▶ **Task goal**:
All of the entries below are to be copied word for word.

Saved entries

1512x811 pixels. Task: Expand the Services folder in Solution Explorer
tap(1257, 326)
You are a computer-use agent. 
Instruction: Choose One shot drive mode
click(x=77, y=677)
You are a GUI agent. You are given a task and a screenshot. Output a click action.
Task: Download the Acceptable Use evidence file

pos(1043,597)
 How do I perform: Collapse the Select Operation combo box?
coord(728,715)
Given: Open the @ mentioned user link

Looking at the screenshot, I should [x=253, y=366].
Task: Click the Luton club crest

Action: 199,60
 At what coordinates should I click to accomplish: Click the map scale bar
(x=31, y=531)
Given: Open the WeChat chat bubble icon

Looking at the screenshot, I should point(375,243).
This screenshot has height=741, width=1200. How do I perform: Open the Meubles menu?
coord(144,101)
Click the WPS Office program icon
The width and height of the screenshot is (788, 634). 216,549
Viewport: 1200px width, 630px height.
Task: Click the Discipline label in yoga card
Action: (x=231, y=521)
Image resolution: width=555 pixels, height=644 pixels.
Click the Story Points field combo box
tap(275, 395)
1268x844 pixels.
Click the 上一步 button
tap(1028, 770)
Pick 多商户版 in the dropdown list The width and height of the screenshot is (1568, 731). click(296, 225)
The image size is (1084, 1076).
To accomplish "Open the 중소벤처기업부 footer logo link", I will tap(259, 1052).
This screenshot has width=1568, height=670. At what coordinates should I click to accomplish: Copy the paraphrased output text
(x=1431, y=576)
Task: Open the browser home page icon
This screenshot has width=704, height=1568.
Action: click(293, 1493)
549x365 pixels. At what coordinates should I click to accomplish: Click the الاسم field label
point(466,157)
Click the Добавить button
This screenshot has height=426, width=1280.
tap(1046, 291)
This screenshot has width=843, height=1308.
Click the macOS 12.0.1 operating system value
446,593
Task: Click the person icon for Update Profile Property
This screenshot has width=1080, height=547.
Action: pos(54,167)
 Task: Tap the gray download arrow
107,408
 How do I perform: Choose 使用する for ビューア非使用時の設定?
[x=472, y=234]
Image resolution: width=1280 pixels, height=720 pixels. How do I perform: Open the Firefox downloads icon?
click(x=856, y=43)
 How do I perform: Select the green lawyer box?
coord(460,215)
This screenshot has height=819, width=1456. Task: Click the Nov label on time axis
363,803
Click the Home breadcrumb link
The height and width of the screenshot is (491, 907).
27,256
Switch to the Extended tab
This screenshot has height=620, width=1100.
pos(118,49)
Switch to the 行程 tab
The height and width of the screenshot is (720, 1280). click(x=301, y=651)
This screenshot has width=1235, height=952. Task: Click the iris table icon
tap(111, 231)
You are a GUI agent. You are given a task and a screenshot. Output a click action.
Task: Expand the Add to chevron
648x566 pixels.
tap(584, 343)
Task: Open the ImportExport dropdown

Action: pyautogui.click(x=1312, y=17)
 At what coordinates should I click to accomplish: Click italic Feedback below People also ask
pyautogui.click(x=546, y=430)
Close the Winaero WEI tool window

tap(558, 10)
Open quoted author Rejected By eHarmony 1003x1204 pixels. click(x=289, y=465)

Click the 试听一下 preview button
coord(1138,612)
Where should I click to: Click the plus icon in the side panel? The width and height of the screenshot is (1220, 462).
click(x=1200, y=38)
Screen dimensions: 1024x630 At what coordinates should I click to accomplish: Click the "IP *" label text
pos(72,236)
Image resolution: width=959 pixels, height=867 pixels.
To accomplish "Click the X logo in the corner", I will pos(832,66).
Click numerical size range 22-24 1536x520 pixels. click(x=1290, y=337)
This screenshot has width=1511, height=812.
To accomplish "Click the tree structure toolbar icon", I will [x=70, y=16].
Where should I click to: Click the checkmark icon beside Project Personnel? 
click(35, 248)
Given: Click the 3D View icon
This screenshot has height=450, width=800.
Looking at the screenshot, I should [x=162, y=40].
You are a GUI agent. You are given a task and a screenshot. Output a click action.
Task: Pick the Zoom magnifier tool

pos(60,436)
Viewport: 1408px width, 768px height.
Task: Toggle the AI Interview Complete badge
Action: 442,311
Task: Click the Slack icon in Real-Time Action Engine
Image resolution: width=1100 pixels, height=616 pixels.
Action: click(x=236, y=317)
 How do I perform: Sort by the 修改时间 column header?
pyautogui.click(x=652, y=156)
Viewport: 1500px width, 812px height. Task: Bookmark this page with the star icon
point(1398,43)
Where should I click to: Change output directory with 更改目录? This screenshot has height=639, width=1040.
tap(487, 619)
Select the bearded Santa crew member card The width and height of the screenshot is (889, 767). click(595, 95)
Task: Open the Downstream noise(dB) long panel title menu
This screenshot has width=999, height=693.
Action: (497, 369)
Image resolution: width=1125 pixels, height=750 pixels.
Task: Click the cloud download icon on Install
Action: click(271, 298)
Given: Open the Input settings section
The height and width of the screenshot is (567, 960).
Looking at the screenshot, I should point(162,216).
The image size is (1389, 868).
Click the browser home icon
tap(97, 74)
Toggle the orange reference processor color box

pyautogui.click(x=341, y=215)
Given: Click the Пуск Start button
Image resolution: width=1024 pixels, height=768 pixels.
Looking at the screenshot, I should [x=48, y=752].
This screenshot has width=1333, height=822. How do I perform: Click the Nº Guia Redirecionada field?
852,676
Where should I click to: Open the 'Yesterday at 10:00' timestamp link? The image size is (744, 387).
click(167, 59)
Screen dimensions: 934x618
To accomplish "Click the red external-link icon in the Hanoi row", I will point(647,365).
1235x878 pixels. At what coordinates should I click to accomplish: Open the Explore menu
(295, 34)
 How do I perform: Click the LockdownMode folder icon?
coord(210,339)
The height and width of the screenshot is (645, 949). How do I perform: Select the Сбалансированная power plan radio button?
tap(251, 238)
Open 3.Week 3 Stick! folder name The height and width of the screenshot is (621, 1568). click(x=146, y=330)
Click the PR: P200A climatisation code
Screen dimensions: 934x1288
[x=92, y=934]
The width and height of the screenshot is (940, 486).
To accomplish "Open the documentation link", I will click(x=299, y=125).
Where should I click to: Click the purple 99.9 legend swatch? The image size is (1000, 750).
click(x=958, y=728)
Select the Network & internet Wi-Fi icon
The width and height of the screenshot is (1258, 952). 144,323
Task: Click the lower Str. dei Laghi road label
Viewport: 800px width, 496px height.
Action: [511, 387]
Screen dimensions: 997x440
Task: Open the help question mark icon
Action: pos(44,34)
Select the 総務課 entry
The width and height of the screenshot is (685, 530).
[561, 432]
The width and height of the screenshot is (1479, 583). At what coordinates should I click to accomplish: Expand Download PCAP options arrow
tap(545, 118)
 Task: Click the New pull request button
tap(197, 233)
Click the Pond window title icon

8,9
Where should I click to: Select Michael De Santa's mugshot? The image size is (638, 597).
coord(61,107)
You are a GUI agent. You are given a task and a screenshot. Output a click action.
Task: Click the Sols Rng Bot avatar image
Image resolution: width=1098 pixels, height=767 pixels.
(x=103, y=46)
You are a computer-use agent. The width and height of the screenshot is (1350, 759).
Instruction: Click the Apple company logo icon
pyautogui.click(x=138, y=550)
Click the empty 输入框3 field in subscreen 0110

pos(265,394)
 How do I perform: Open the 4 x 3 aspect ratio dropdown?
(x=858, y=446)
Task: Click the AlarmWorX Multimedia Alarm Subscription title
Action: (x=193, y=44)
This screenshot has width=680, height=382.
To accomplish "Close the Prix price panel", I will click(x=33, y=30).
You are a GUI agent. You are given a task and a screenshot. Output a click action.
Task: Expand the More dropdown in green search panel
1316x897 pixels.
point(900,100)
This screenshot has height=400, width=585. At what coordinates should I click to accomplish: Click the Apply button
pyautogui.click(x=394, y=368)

▶ **Answer box**:
1512x811 pixels. Task: Expand the Services folder in Solution Explorer
tap(1257, 326)
You are a computer-use agent. 
Instruction: Choose One shot drive mode
click(x=77, y=677)
You are a GUI agent. You are given a task and a screenshot. Output a click action.
Task: Download the Acceptable Use evidence file

pos(1043,597)
 How do I perform: Collapse the Select Operation combo box?
coord(728,715)
Given: Open the @ mentioned user link

Looking at the screenshot, I should [x=253, y=366].
Task: Click the Luton club crest

Action: 199,60
 At what coordinates should I click to accomplish: Click the map scale bar
(x=31, y=531)
Given: Open the WeChat chat bubble icon

Looking at the screenshot, I should point(375,243).
This screenshot has height=741, width=1200. How do I perform: Open the Meubles menu?
coord(144,101)
Click the WPS Office program icon
The width and height of the screenshot is (788, 634). 216,549
Viewport: 1200px width, 630px height.
Task: Click the Discipline label in yoga card
Action: (x=231, y=521)
Image resolution: width=555 pixels, height=644 pixels.
Click the Story Points field combo box
tap(275, 395)
1268x844 pixels.
Click the 上一步 button
tap(1028, 770)
Pick 多商户版 in the dropdown list The width and height of the screenshot is (1568, 731). click(296, 225)
The image size is (1084, 1076).
To accomplish "Open the 중소벤처기업부 footer logo link", I will tap(259, 1052).
This screenshot has width=1568, height=670. At what coordinates should I click to accomplish: Copy the paraphrased output text
(x=1431, y=576)
Task: Open the browser home page icon
This screenshot has width=704, height=1568.
Action: click(293, 1493)
549x365 pixels. At what coordinates should I click to accomplish: Click the الاسم field label
point(466,157)
Click the Добавить button
This screenshot has height=426, width=1280.
tap(1046, 291)
This screenshot has width=843, height=1308.
Click the macOS 12.0.1 operating system value
446,593
Task: Click the person icon for Update Profile Property
This screenshot has width=1080, height=547.
Action: pos(54,167)
 Task: Tap the gray download arrow
107,408
 How do I perform: Choose 使用する for ビューア非使用時の設定?
[x=472, y=234]
Image resolution: width=1280 pixels, height=720 pixels. How do I perform: Open the Firefox downloads icon?
click(x=856, y=43)
 How do I perform: Select the green lawyer box?
coord(460,215)
This screenshot has height=819, width=1456. Task: Click the Nov label on time axis
363,803
Click the Home breadcrumb link
The height and width of the screenshot is (491, 907).
27,256
Switch to the Extended tab
This screenshot has height=620, width=1100.
pos(118,49)
Switch to the 行程 tab
The height and width of the screenshot is (720, 1280). click(x=301, y=651)
This screenshot has width=1235, height=952. Task: Click the iris table icon
tap(111, 231)
You are a GUI agent. You are given a task and a screenshot. Output a click action.
Task: Expand the Add to chevron
648x566 pixels.
tap(584, 343)
Task: Open the ImportExport dropdown

Action: pyautogui.click(x=1312, y=17)
 At what coordinates should I click to accomplish: Click italic Feedback below People also ask
pyautogui.click(x=546, y=430)
Close the Winaero WEI tool window

tap(558, 10)
Open quoted author Rejected By eHarmony 1003x1204 pixels. click(x=289, y=465)

Click the 试听一下 preview button
coord(1138,612)
Where should I click to: Click the plus icon in the side panel? The width and height of the screenshot is (1220, 462).
click(x=1200, y=38)
Screen dimensions: 1024x630 At what coordinates should I click to accomplish: Click the "IP *" label text
pos(72,236)
Image resolution: width=959 pixels, height=867 pixels.
To accomplish "Click the X logo in the corner", I will pos(832,66).
Click numerical size range 22-24 1536x520 pixels. click(x=1290, y=337)
This screenshot has width=1511, height=812.
To accomplish "Click the tree structure toolbar icon", I will [x=70, y=16].
Where should I click to: Click the checkmark icon beside Project Personnel? 
click(35, 248)
Given: Click the 3D View icon
This screenshot has height=450, width=800.
Looking at the screenshot, I should [x=162, y=40].
You are a GUI agent. You are given a task and a screenshot. Output a click action.
Task: Pick the Zoom magnifier tool

pos(60,436)
Viewport: 1408px width, 768px height.
Task: Toggle the AI Interview Complete badge
Action: 442,311
Task: Click the Slack icon in Real-Time Action Engine
Image resolution: width=1100 pixels, height=616 pixels.
Action: click(x=236, y=317)
 How do I perform: Sort by the 修改时间 column header?
pyautogui.click(x=652, y=156)
Viewport: 1500px width, 812px height. Task: Bookmark this page with the star icon
point(1398,43)
Where should I click to: Change output directory with 更改目录? This screenshot has height=639, width=1040.
tap(487, 619)
Select the bearded Santa crew member card The width and height of the screenshot is (889, 767). click(595, 95)
Task: Open the Downstream noise(dB) long panel title menu
This screenshot has width=999, height=693.
Action: (497, 369)
Image resolution: width=1125 pixels, height=750 pixels.
Task: Click the cloud download icon on Install
Action: click(271, 298)
Given: Open the Input settings section
The height and width of the screenshot is (567, 960).
Looking at the screenshot, I should point(162,216).
The image size is (1389, 868).
Click the browser home icon
tap(97, 74)
Toggle the orange reference processor color box

pyautogui.click(x=341, y=215)
Given: Click the Пуск Start button
Image resolution: width=1024 pixels, height=768 pixels.
Looking at the screenshot, I should [x=48, y=752].
This screenshot has width=1333, height=822. How do I perform: Click the Nº Guia Redirecionada field?
852,676
Where should I click to: Open the 'Yesterday at 10:00' timestamp link? The image size is (744, 387).
click(167, 59)
Screen dimensions: 934x618
To accomplish "Click the red external-link icon in the Hanoi row", I will point(647,365).
1235x878 pixels. At what coordinates should I click to accomplish: Open the Explore menu
(295, 34)
 How do I perform: Click the LockdownMode folder icon?
coord(210,339)
The height and width of the screenshot is (645, 949). How do I perform: Select the Сбалансированная power plan radio button?
tap(251, 238)
Open 3.Week 3 Stick! folder name The height and width of the screenshot is (621, 1568). click(x=146, y=330)
Click the PR: P200A climatisation code
Screen dimensions: 934x1288
[x=92, y=934]
The width and height of the screenshot is (940, 486).
To accomplish "Open the documentation link", I will click(x=299, y=125).
Where should I click to: Click the purple 99.9 legend swatch? The image size is (1000, 750).
click(x=958, y=728)
Select the Network & internet Wi-Fi icon
The width and height of the screenshot is (1258, 952). 144,323
Task: Click the lower Str. dei Laghi road label
Viewport: 800px width, 496px height.
Action: [511, 387]
Screen dimensions: 997x440
Task: Open the help question mark icon
Action: pos(44,34)
Select the 総務課 entry
The width and height of the screenshot is (685, 530).
[561, 432]
The width and height of the screenshot is (1479, 583). At what coordinates should I click to accomplish: Expand Download PCAP options arrow
tap(545, 118)
 Task: Click the New pull request button
tap(197, 233)
Click the Pond window title icon

8,9
Where should I click to: Select Michael De Santa's mugshot? The image size is (638, 597).
coord(61,107)
You are a GUI agent. You are given a task and a screenshot. Output a click action.
Task: Click the Sols Rng Bot avatar image
Image resolution: width=1098 pixels, height=767 pixels.
(x=103, y=46)
You are a computer-use agent. The width and height of the screenshot is (1350, 759).
Instruction: Click the Apple company logo icon
pyautogui.click(x=138, y=550)
Click the empty 输入框3 field in subscreen 0110

pos(265,394)
 How do I perform: Open the 4 x 3 aspect ratio dropdown?
(x=858, y=446)
Task: Click the AlarmWorX Multimedia Alarm Subscription title
Action: (x=193, y=44)
This screenshot has width=680, height=382.
To accomplish "Close the Prix price panel", I will click(x=33, y=30).
You are a GUI agent. You are given a task and a screenshot. Output a click action.
Task: Expand the More dropdown in green search panel
1316x897 pixels.
point(900,100)
This screenshot has height=400, width=585. At what coordinates should I click to accomplish: Click the Apply button
pyautogui.click(x=394, y=368)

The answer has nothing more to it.